• _Brief_: Show every line of the data where the word "with" can be found.

• _Source records_:
========
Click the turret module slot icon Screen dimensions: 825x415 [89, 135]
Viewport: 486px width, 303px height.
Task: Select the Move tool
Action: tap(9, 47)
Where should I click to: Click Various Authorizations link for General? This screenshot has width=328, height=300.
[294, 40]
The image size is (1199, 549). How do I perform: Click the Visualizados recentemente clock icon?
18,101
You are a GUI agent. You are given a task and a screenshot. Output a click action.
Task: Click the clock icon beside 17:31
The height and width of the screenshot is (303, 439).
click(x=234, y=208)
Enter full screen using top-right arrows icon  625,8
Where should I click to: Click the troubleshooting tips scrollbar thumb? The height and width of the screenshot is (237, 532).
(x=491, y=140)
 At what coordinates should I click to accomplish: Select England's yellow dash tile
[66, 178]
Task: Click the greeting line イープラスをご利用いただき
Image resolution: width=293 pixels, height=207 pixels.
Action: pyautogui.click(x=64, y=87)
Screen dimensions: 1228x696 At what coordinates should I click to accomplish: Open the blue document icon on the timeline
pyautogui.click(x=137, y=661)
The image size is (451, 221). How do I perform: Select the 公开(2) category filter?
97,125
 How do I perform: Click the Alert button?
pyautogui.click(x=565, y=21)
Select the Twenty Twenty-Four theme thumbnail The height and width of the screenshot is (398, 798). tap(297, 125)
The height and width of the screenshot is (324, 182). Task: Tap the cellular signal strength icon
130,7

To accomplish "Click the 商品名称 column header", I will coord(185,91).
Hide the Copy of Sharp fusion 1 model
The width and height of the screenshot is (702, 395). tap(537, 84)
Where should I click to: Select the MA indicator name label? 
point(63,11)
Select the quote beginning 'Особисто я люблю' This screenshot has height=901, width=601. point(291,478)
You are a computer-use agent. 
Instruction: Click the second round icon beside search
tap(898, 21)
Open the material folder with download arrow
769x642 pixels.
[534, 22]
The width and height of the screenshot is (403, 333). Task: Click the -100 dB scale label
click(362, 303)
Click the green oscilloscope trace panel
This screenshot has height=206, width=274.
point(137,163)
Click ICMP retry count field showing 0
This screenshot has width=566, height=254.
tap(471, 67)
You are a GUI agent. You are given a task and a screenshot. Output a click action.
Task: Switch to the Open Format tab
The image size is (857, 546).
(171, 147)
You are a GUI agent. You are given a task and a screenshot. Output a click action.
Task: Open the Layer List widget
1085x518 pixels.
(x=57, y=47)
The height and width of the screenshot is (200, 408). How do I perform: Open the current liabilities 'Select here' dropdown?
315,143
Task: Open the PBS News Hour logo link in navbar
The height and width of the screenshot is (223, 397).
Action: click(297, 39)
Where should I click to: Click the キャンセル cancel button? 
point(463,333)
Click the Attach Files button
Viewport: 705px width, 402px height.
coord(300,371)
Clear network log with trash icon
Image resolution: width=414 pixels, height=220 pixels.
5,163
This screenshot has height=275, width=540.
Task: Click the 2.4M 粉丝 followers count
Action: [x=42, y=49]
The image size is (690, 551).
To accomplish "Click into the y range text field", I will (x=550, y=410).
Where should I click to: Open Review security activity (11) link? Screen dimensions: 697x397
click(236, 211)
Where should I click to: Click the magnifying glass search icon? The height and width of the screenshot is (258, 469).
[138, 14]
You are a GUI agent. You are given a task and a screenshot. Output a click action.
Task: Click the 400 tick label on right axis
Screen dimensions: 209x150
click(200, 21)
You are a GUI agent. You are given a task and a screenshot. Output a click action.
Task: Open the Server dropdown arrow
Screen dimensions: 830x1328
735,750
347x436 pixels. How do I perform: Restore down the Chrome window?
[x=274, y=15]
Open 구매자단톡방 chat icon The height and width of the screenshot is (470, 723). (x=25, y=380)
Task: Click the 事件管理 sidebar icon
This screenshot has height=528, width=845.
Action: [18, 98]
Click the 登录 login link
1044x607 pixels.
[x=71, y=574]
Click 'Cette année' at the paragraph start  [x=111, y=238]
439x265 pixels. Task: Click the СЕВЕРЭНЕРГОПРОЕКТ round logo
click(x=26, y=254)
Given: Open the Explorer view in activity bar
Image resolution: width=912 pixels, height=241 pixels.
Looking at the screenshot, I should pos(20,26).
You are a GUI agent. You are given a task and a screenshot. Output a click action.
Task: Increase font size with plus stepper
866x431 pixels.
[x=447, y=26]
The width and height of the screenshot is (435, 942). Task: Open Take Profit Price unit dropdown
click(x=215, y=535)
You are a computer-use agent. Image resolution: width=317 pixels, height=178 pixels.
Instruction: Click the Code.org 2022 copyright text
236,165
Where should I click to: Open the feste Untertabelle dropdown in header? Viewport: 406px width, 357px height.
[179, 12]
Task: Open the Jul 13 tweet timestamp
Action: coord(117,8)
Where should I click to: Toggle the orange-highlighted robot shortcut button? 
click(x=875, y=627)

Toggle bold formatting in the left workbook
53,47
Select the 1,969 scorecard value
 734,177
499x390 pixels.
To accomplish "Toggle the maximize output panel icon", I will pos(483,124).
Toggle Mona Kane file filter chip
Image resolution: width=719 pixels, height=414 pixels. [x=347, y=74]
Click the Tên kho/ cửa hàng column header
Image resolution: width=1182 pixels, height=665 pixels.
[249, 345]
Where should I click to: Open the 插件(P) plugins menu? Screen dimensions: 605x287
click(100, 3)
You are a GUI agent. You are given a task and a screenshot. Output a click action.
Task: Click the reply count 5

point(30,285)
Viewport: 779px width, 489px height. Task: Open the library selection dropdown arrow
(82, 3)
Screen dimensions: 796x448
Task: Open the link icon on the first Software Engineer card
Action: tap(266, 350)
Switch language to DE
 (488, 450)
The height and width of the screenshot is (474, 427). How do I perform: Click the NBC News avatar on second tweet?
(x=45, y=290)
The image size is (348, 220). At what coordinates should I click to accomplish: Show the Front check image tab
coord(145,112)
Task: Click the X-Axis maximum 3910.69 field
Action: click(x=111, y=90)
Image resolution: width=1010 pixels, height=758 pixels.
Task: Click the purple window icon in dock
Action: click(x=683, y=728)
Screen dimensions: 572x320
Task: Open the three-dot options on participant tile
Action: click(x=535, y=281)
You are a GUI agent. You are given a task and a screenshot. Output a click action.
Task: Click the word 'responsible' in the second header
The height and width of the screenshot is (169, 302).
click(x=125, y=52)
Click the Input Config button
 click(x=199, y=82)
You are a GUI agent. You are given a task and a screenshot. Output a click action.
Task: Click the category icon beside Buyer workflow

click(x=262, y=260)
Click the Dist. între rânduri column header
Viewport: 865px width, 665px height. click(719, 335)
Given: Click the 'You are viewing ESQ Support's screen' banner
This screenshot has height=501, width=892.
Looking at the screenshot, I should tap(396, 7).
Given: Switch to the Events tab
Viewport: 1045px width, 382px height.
========
• _Exercise result_:
Open the material folder with download arrow
Clear network log with trash icon
Task: Increase font size with plus stepper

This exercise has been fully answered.